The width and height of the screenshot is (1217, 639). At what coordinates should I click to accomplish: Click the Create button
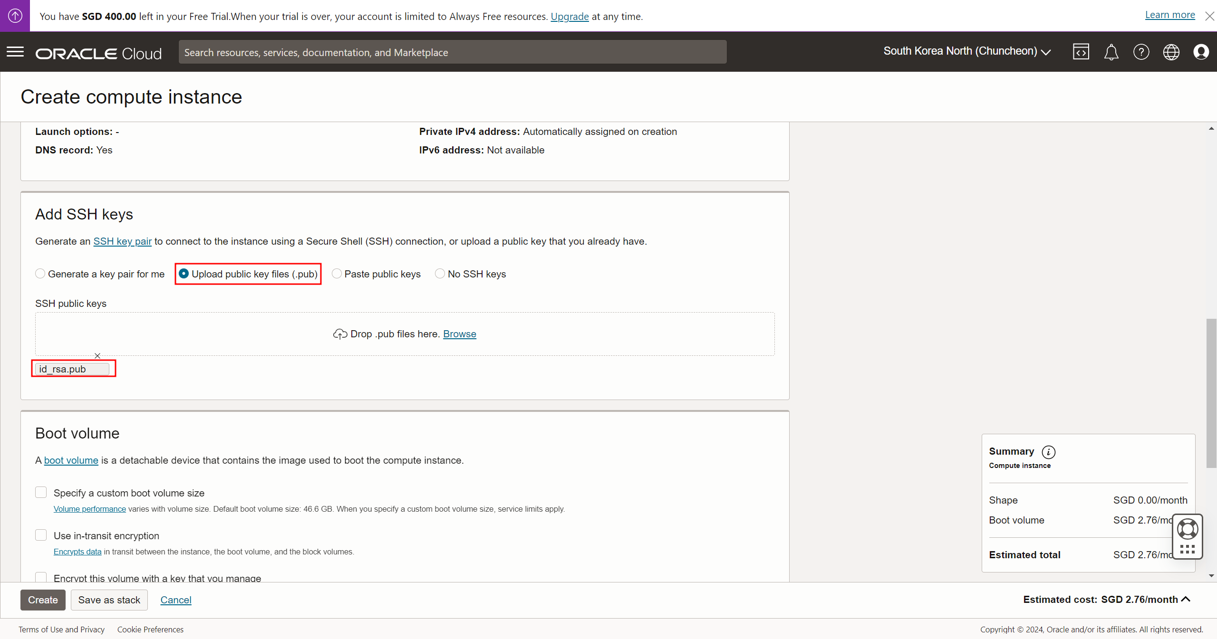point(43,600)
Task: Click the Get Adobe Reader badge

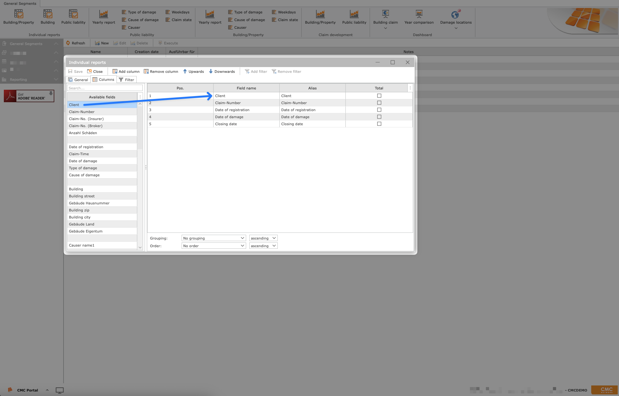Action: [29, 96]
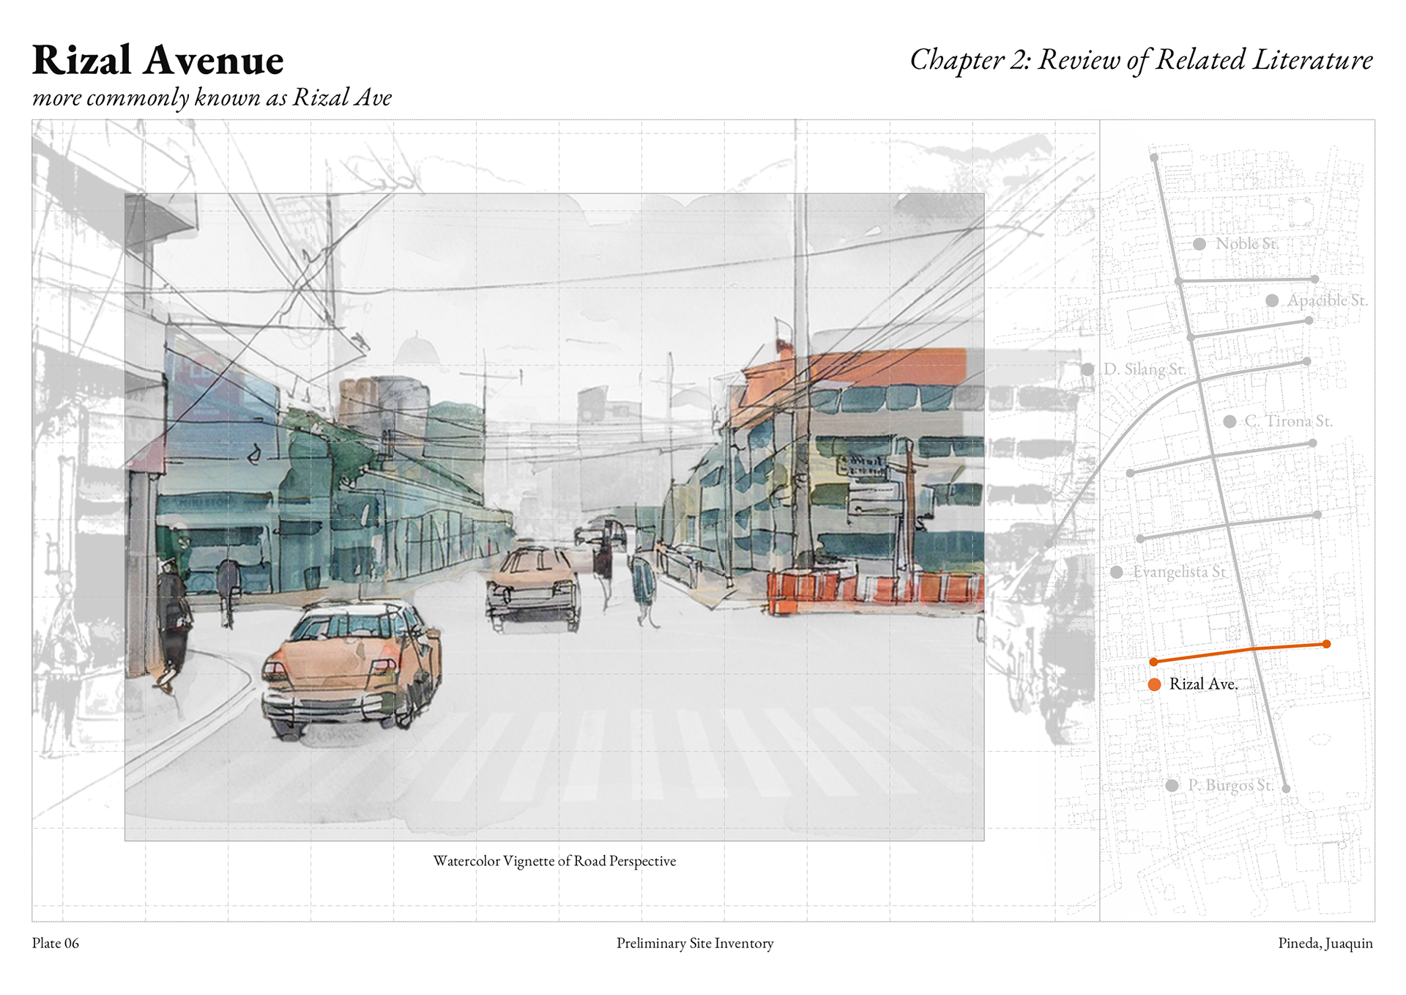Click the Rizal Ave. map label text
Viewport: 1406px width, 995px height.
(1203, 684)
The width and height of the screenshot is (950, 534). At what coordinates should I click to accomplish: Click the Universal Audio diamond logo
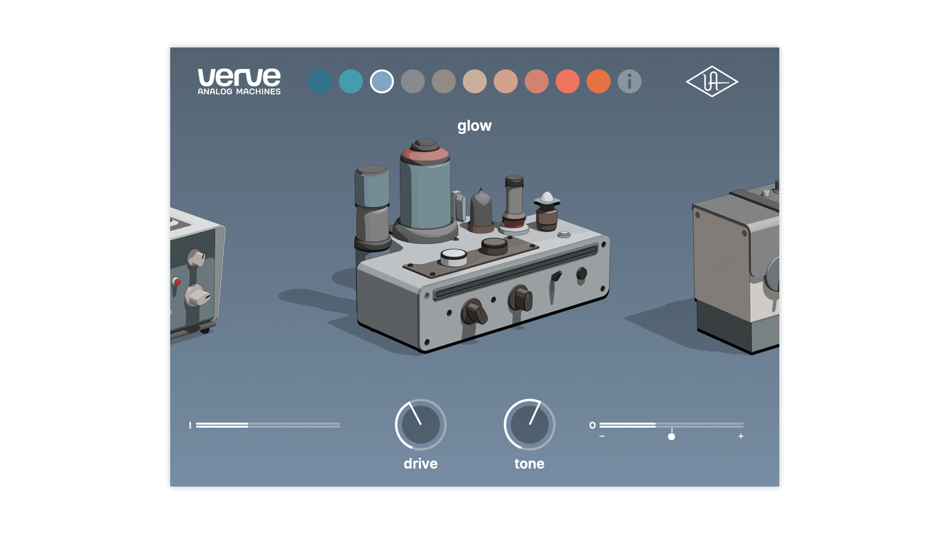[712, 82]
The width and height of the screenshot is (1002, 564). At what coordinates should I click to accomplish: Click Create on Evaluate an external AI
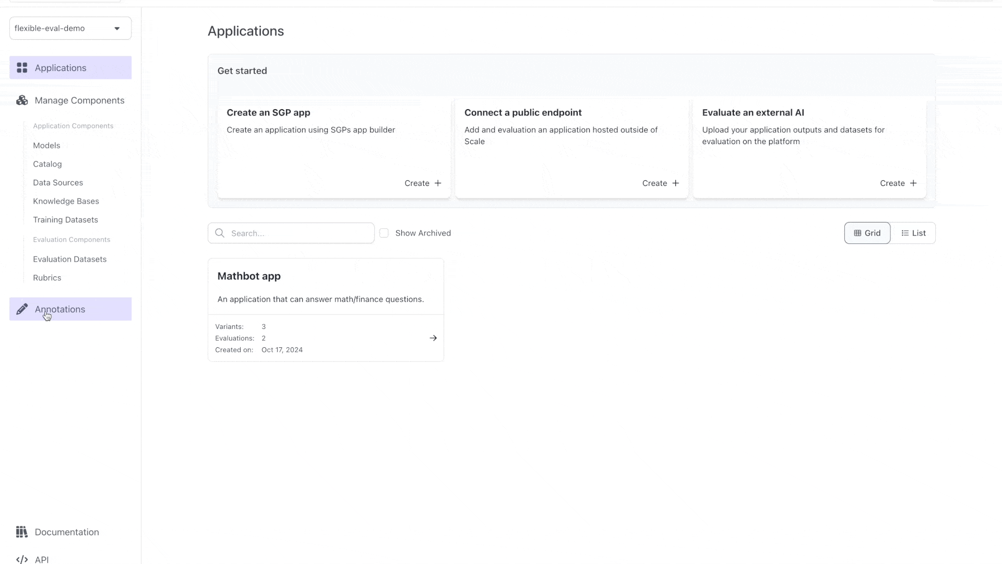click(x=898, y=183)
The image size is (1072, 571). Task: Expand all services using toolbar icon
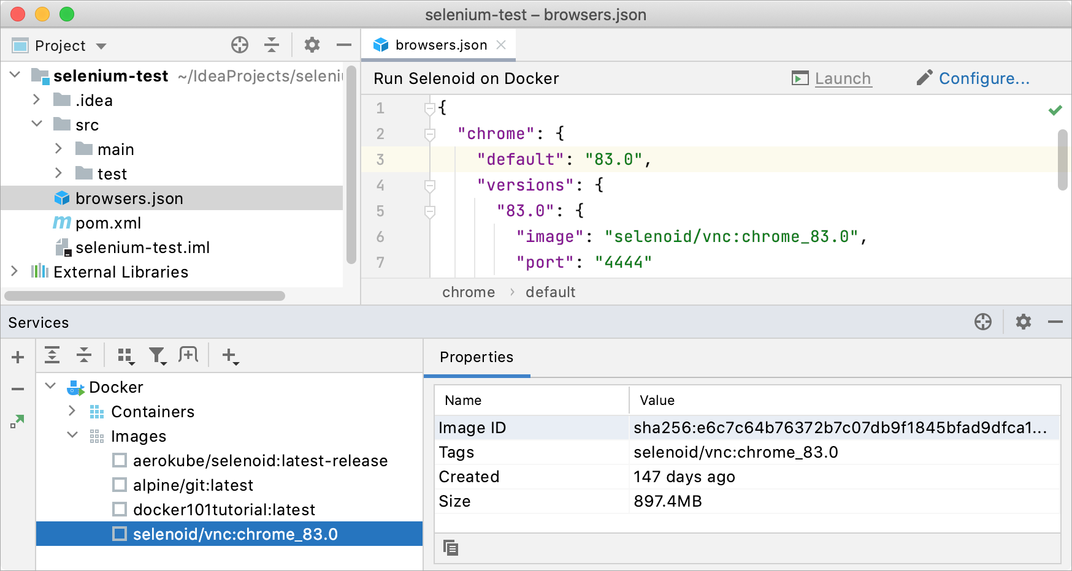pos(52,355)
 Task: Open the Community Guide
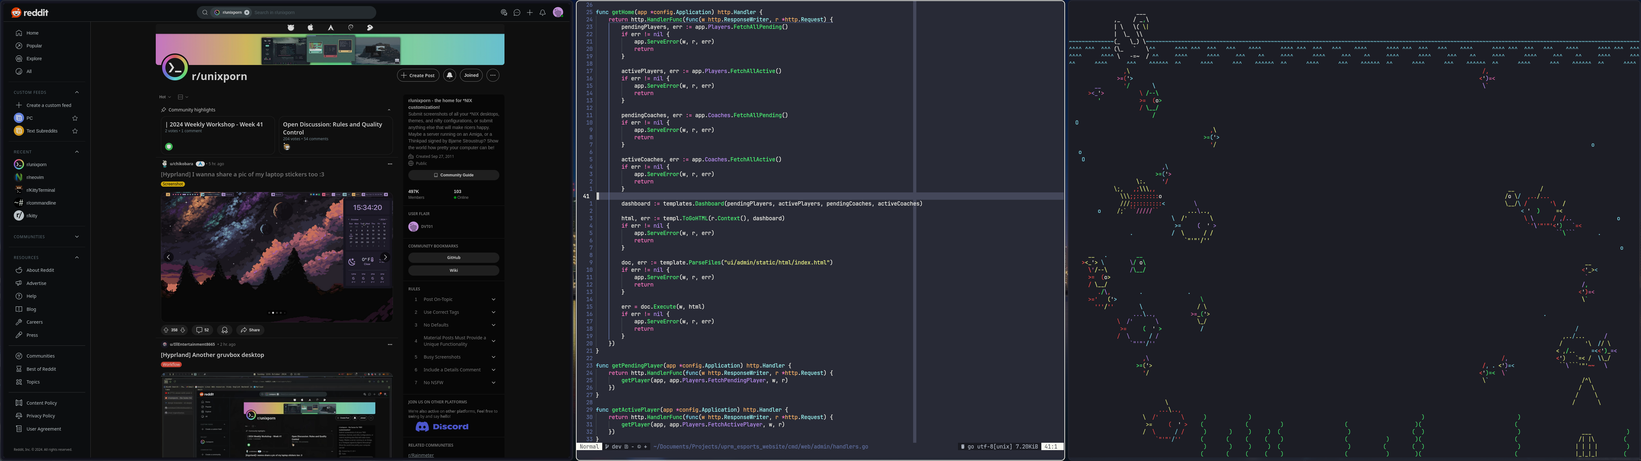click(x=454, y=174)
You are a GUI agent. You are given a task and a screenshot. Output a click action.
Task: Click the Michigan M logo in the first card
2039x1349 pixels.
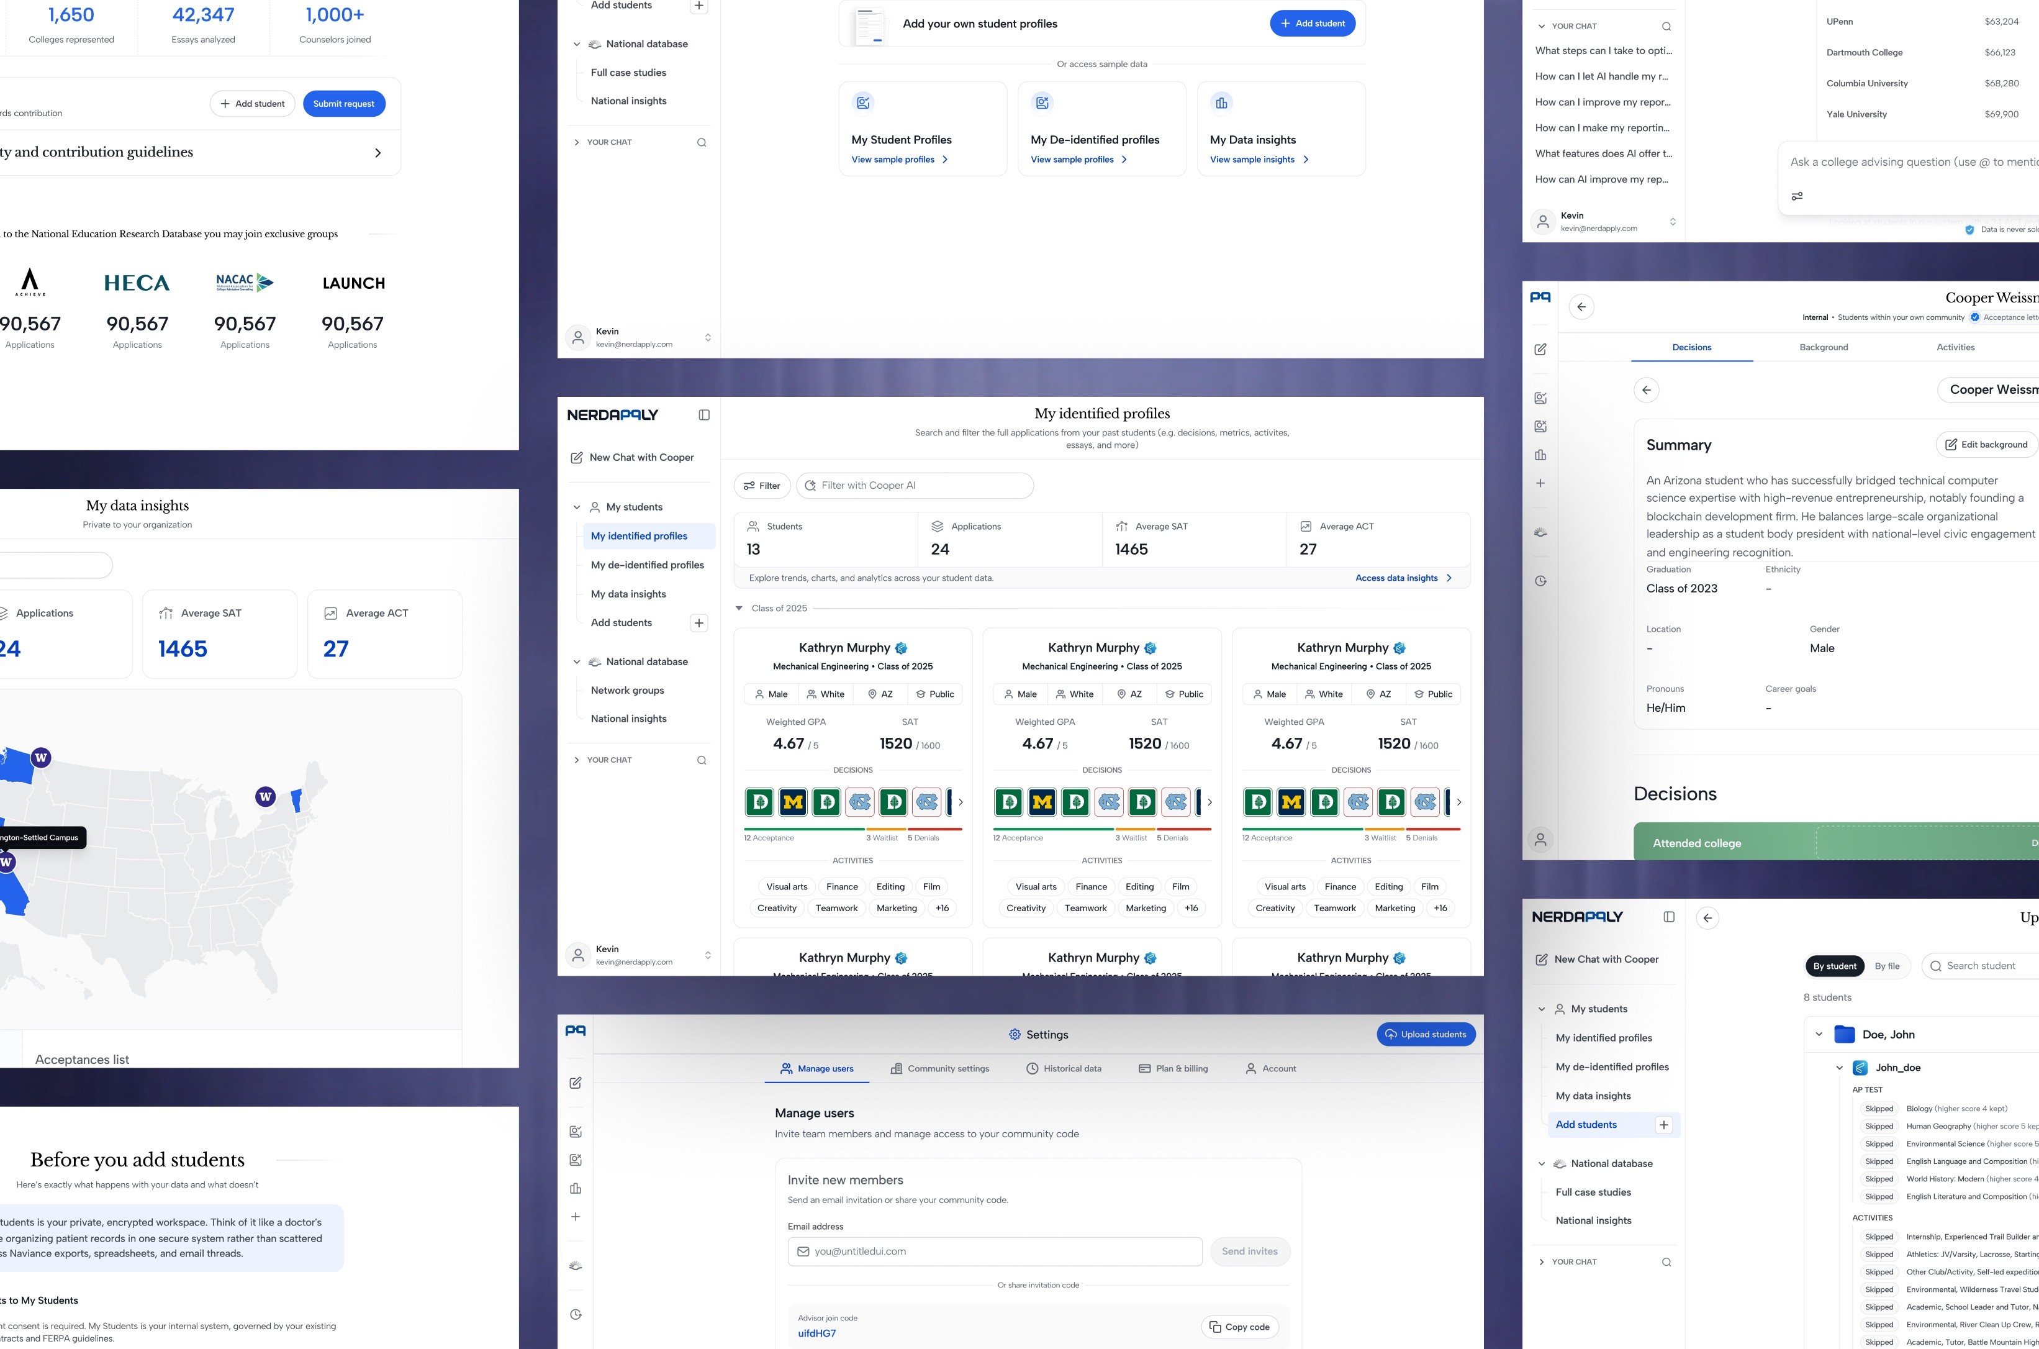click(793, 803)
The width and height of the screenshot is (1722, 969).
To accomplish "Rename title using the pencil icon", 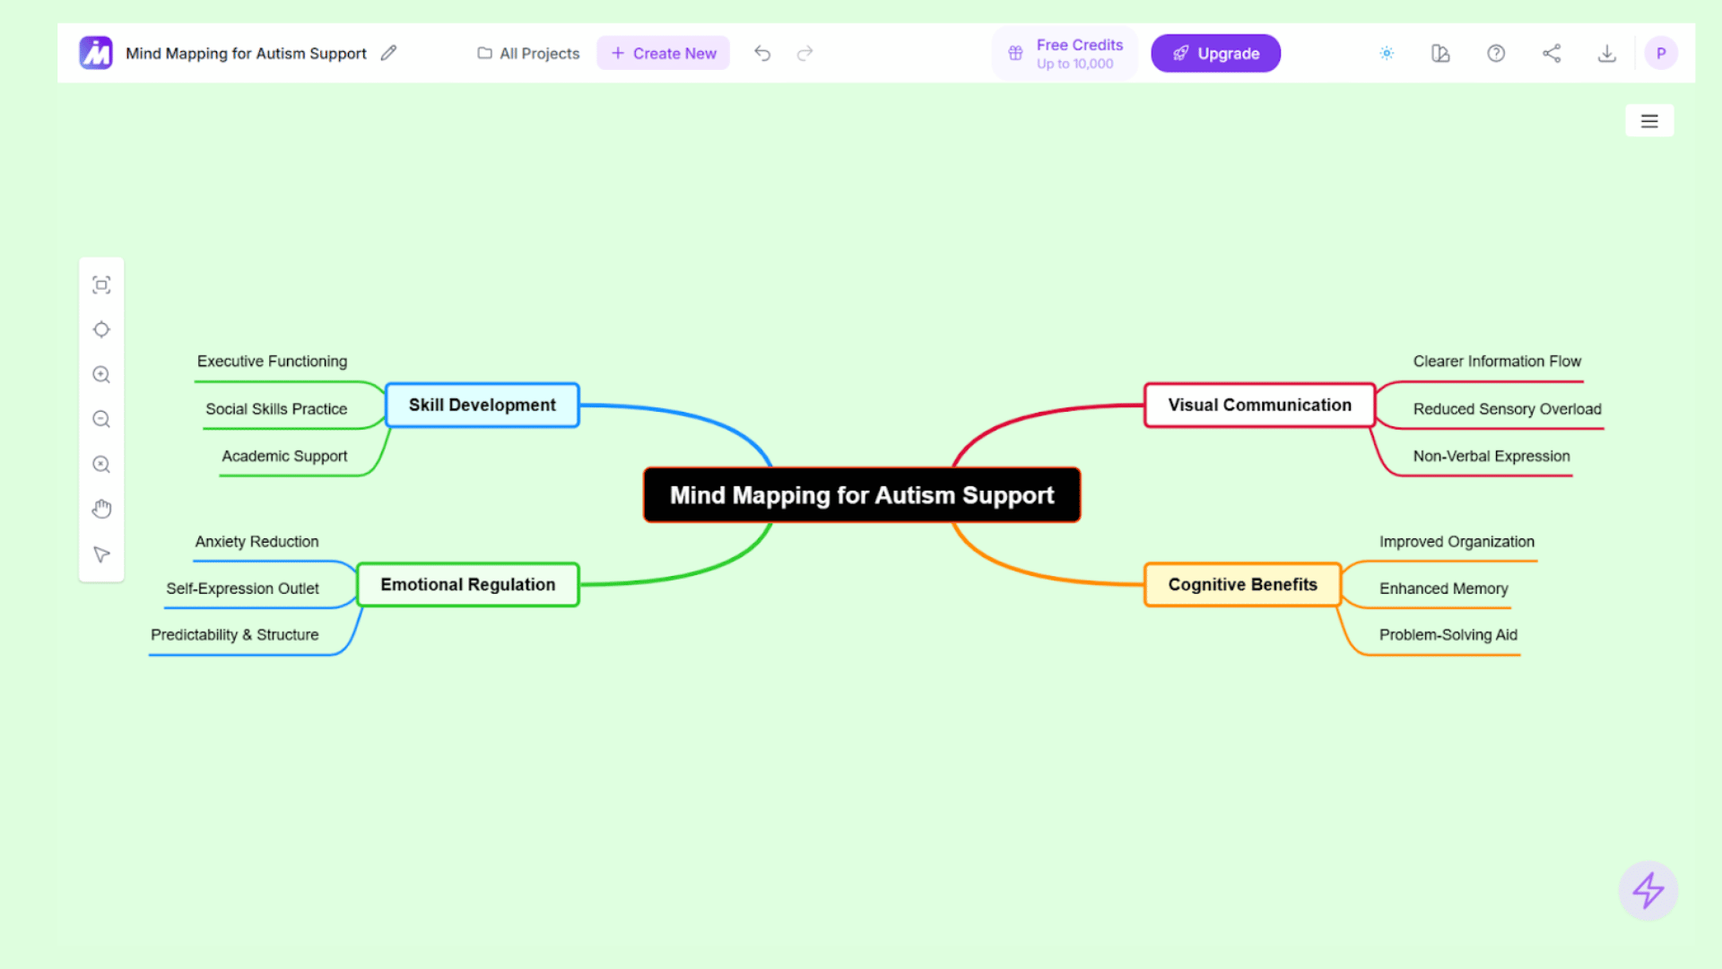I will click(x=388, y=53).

_AIM OF THE TASK_
Repeat exactly the lines above, beginning at the one containing "The width and height of the screenshot is (1002, 564)." and ending at the one containing "The width and height of the screenshot is (1722, 969).". Do not carry over any pictures.

_EXERCISE RESPONSE_
The width and height of the screenshot is (1002, 564). At what coordinates should I click to accomplish: Click Create on Evaluate an external AI
click(x=898, y=183)
The image size is (1072, 571). Task: Expand all services using toolbar icon
pos(52,355)
 Task: Open the Community Guide
click(x=454, y=174)
You are a GUI agent. You are given a task and a screenshot. Output a click action.
Task: Click the Michigan M logo in the first card
2039x1349 pixels.
click(793, 803)
The width and height of the screenshot is (1722, 969).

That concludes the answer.